Caja de Ingenieros
- Company type: Cooperative bank
- Industry: Financial services
- Founded: 1967; 59 years ago
- Headquarters: Vía Layetana, 39, Barcelona, Catalonia, Spain
- Key people: Joan Cavallé (CEO)
- Products: Banking services
- Revenue: 7,771,000,000 euro (2020)
- Net income: 26,500,000 euro (2025)
- Number of employees: 512 (2021)
- Website: www.caixa-enginyers.com

= Caja de Ingenieros =

Caja de Ingenieros (Catalan: Caixa d'Enginyers) is a cooperative society for the savings and credit that has more than 145,000 members and developed a model of personal, commercial, institutional and business banking in the Spanish region focusing on the service for professionals, namely engineers and other professions.

== Overview ==
Founded in 1967, the distinctive feature of the Caja de Ingenieros cooperative model is that the partner is both client and owner of the entity.
Clients have to join one of two cooperatives: Usuarios de Caja de Ingenieros or Caja de Ingenieros.

Caja de Ingenieros acts as the parent company of the Caja de Ingenieros Group, which includes:
- Caja de Ingenieros Gestión (fund management company)
- Caixa de Ingenieros Vida y Pensiones (insurance, reinsurance and pension fund management company)
- Caja de Ingenieros Banca-Seguros (insurance operator)
- Caja de Ingenieros Foundation (CSR tool)
- Ingenium Shopping (consumer cooperative)
- Norbolsa (a company specializing in stock exchange brokerage and value-added financial services).

In February 2011 Caja de Ingenieros founded the Caja de Ingenieros Foundation with the purpose of promoting its corporate social responsibility activities.
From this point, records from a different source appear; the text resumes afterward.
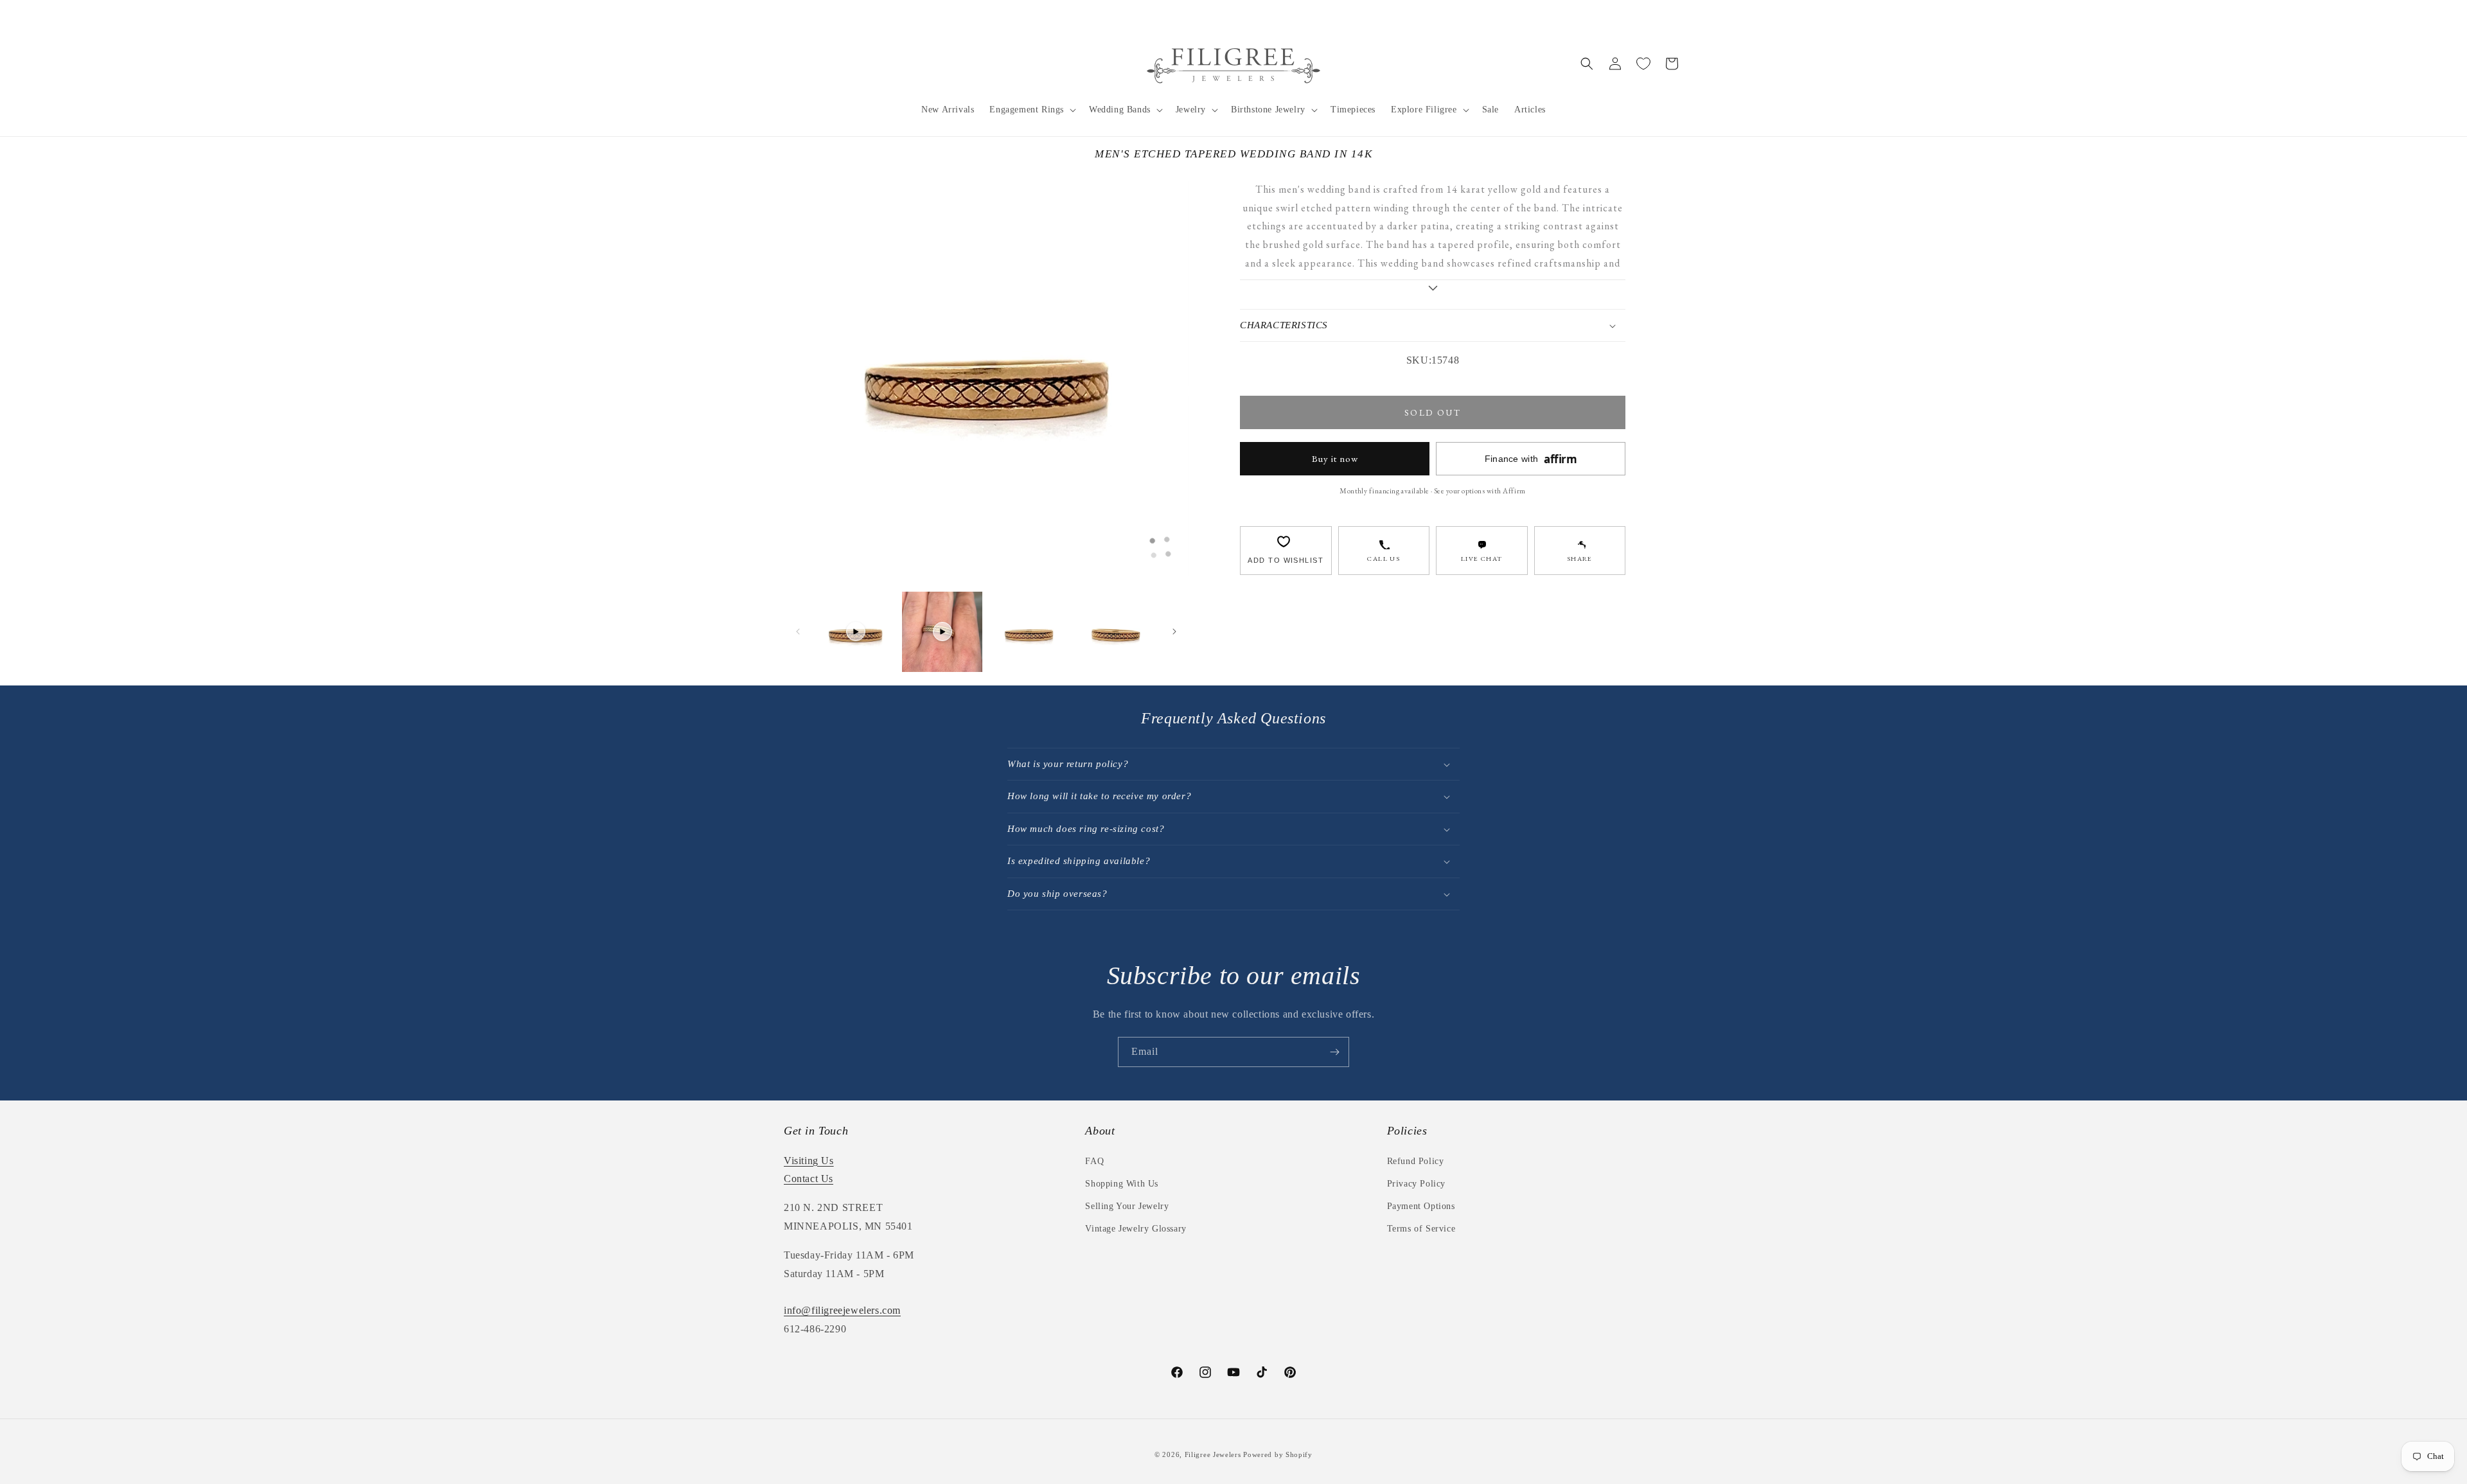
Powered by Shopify (1278, 1454)
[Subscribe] (1334, 1052)
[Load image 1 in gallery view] (1029, 632)
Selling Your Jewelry (1127, 1206)
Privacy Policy (1416, 1183)
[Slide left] (798, 631)
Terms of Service (1421, 1228)
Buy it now (1335, 458)
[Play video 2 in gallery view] (942, 632)
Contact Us (808, 1178)
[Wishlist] (1643, 63)
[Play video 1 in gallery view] (855, 632)
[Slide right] (1174, 631)
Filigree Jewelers (1213, 1454)
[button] (1031, 109)
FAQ (1094, 1161)
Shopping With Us (1121, 1183)
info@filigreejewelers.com (842, 1310)
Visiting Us (809, 1160)
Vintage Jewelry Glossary (1135, 1228)
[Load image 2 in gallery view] (1115, 632)
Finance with (1531, 459)
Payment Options (1421, 1206)
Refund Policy (1415, 1161)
It is a private and non-profit institution that emerged from the transformation of the former Socio-Cultural and Technological Association of Engineers. The Foundation intends to optimize the efficiency of the resources for the promotion of engineering and activities of cultural, social, environmental, beneficial-assistance, professional and technological interest.
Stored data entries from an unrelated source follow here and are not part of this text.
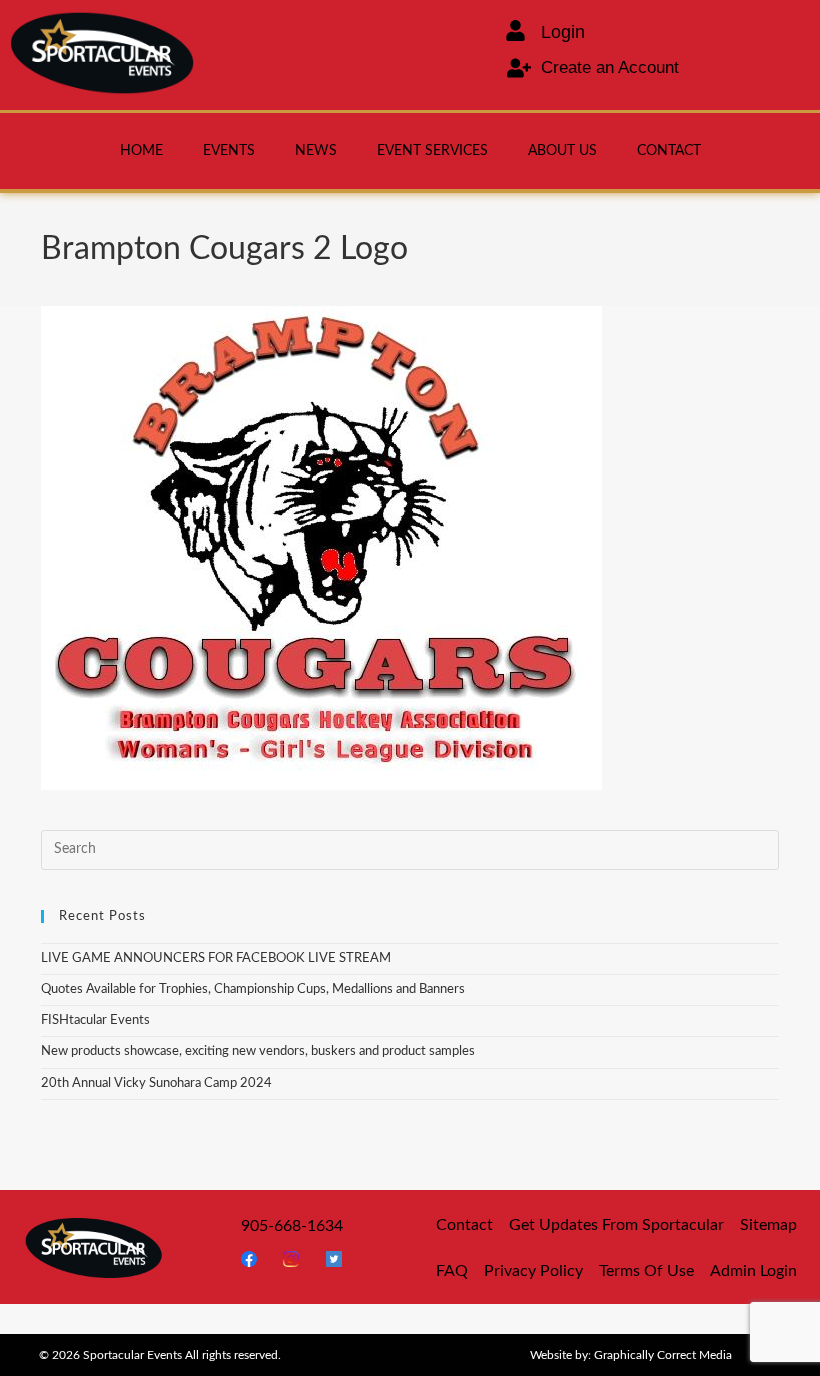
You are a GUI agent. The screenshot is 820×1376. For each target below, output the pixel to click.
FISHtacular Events (95, 1020)
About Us (562, 151)
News (316, 151)
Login (563, 32)
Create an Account (610, 67)
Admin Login (753, 1271)
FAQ (452, 1271)
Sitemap (768, 1225)
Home (141, 151)
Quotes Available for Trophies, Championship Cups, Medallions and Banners (253, 989)
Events (229, 151)
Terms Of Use (646, 1271)
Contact (669, 151)
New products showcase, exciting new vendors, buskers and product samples (258, 1051)
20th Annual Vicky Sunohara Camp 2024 (156, 1083)
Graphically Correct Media (663, 1355)
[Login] (515, 30)
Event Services (432, 151)
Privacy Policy (533, 1271)
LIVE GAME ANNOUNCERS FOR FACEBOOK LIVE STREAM (216, 958)
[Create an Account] (519, 68)
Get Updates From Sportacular (616, 1225)
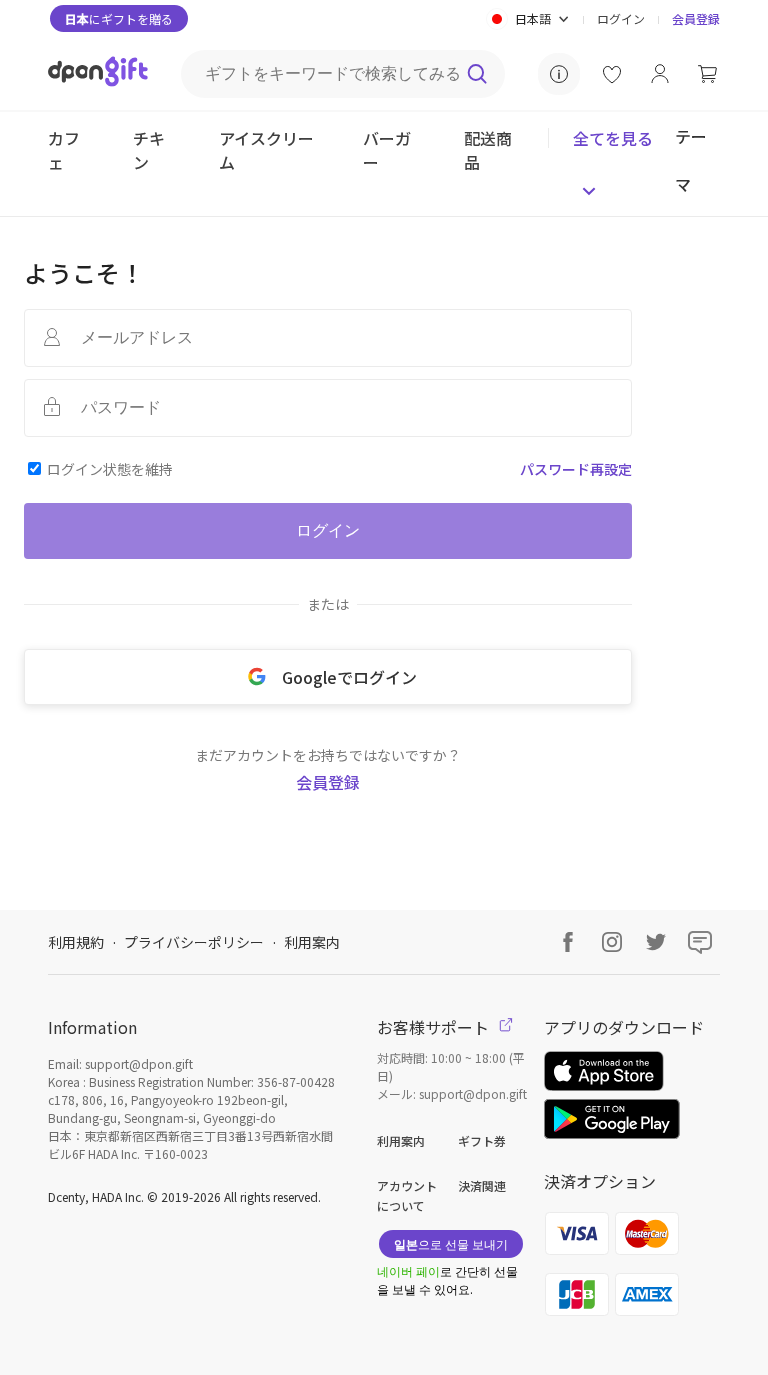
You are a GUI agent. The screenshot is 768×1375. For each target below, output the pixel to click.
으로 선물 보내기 (451, 1243)
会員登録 (696, 18)
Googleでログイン (349, 677)
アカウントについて (407, 1195)
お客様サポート (435, 1027)
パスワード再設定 (576, 469)
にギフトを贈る (119, 18)
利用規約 (76, 942)
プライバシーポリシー (194, 942)
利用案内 (312, 942)
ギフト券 (482, 1140)
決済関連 (482, 1185)
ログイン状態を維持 (110, 469)
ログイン (621, 18)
The social help includes donation of 2 million euros for projects, 105 scholarships and prizes, educational courses for unemployed people, training for members, etc.

==Politics==
During the 2017–18 Spanish constitutional crisis, Caja de Ingenieros and Caixa Guissona were the only banks that did not relocate their nominal headquarters out of Catalonia. While its president Josep Oriol Sala claims to not get into politics, critics have pointed that Joan Vallvé i Ribera is both a member of the Foundation board and second vice-president of the Catalan association Òmnium Cultural, which supported several pro-independence demonstrations.